For this listing, reproduce the line with "You are a computer-use agent.", the line with "Click the circle icon beside From issue", and the lines between, exactly as they stand. Leave out pictures and all other lines.

*Data to examine*:
· · · · ·

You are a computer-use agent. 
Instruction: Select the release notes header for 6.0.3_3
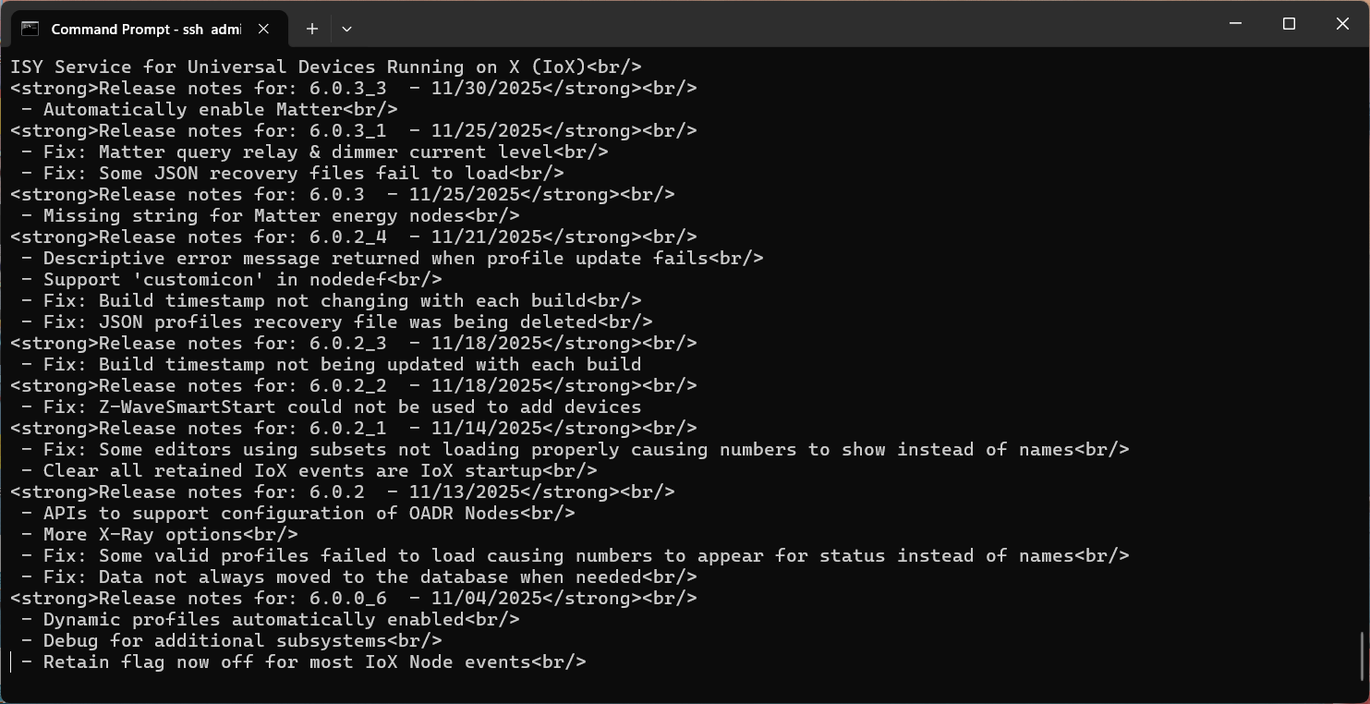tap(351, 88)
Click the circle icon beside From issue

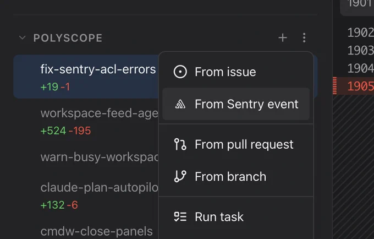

· · · · ·

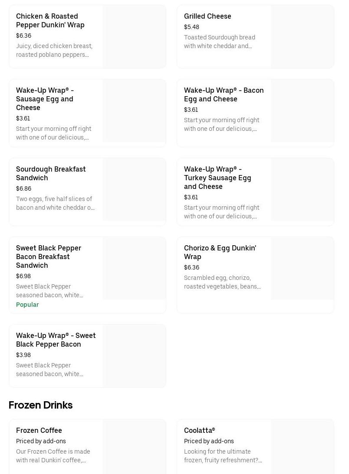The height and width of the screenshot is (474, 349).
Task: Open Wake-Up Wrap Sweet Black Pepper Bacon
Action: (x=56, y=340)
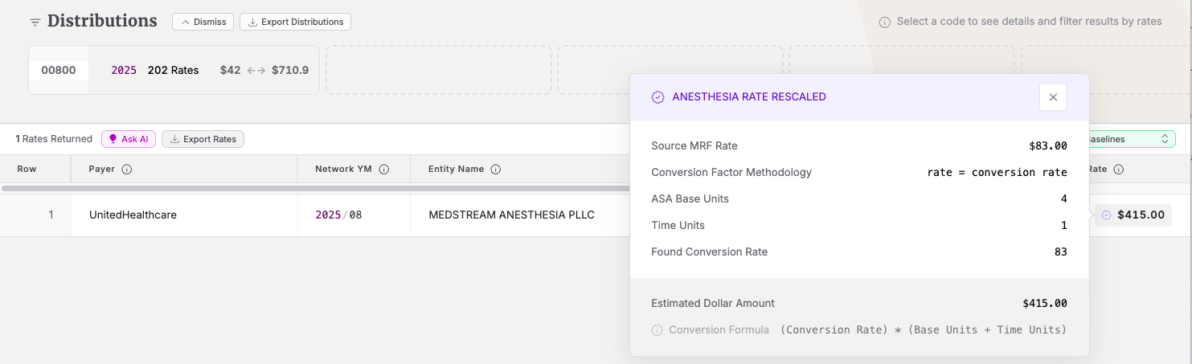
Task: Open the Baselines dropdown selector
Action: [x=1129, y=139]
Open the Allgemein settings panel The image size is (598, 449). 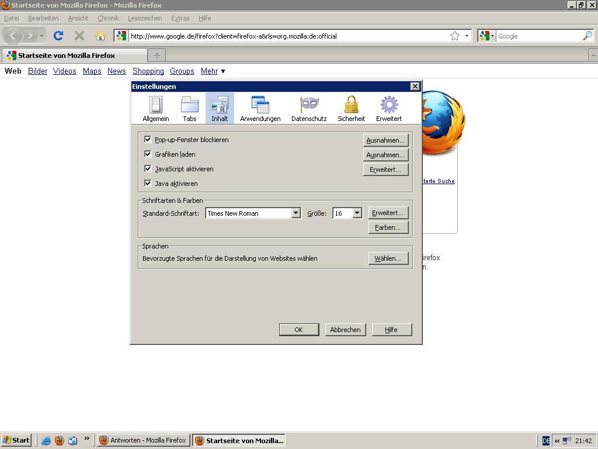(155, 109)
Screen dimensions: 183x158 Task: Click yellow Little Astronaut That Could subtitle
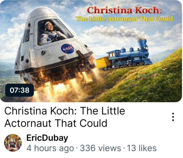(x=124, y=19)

· · · · ·

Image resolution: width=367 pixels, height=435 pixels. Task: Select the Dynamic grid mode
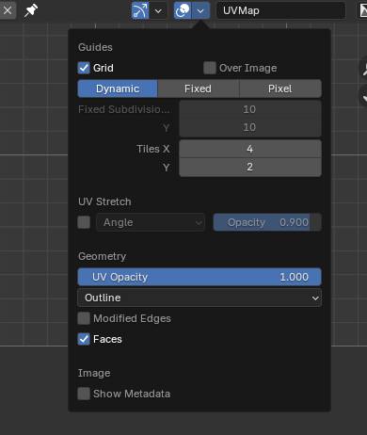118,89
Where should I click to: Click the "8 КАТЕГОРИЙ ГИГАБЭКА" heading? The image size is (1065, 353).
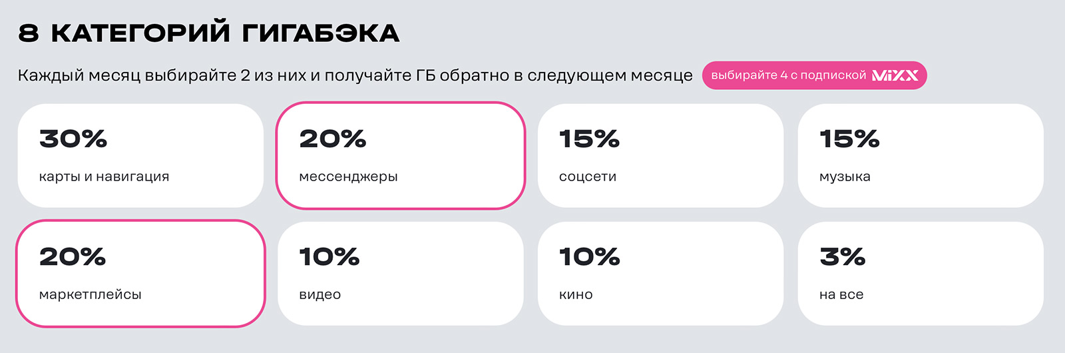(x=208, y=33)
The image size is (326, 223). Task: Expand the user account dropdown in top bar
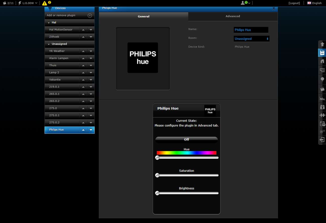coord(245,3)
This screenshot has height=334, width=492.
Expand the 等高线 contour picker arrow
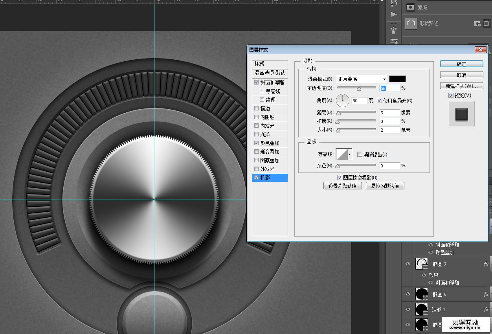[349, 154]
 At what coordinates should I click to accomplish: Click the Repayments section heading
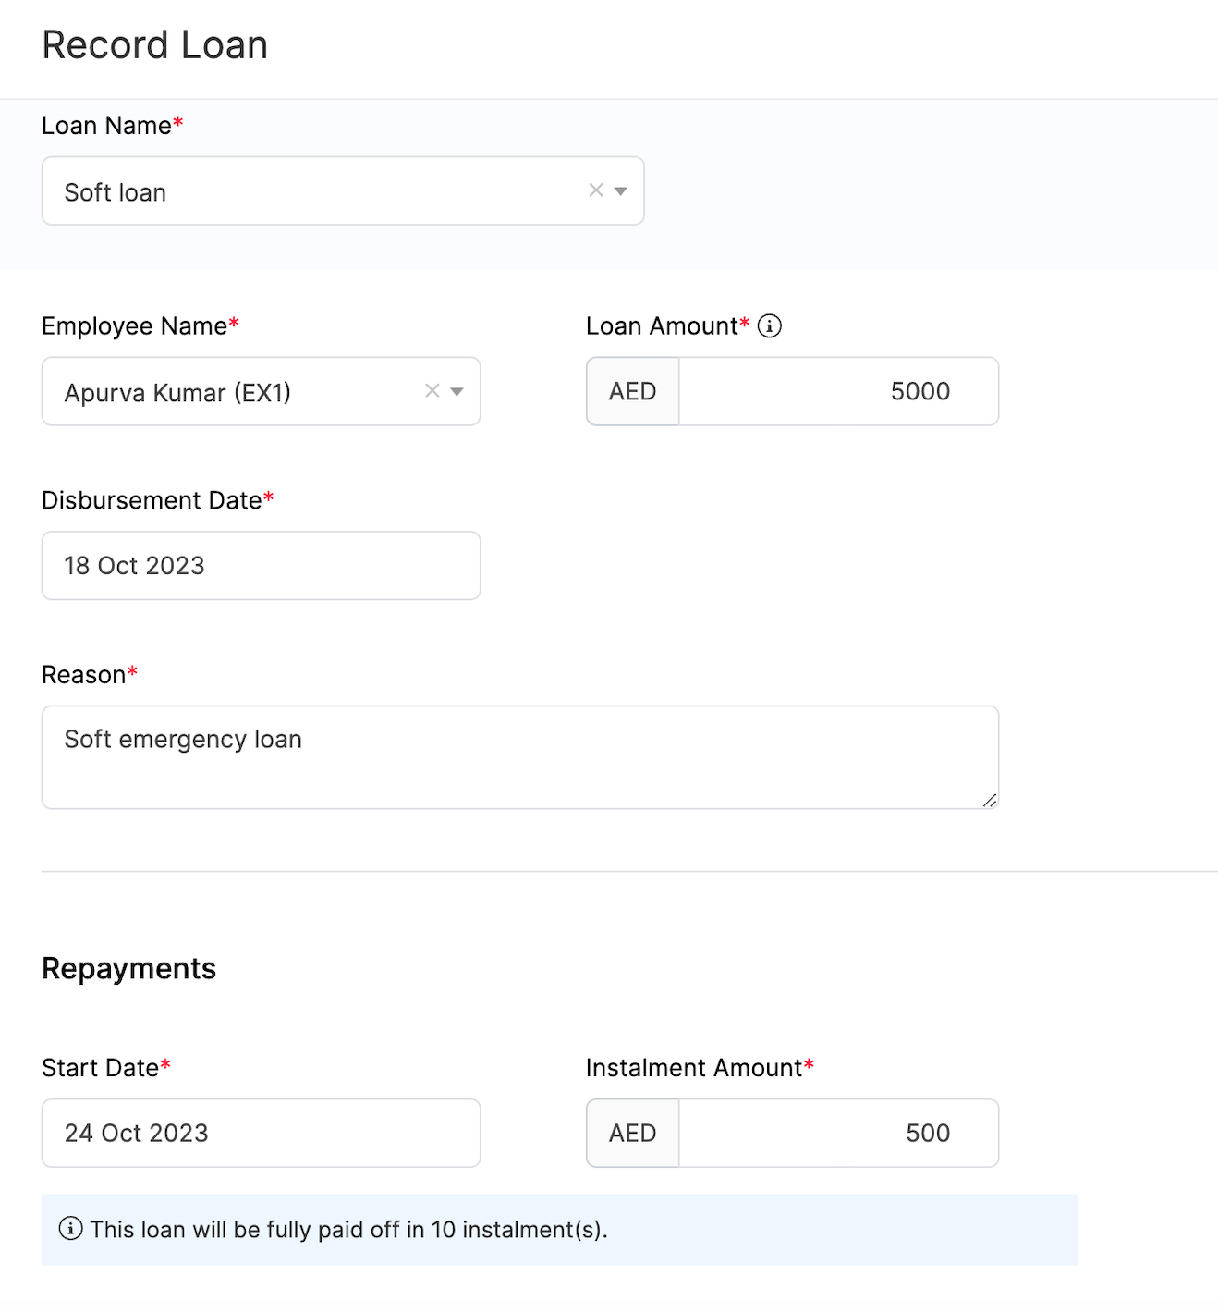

· · · · ·

*The answer*:
You are a computer-use agent. 
Instruction: Select the release notes header for 6.0.3_3
tap(351, 88)
Click the circle icon beside From issue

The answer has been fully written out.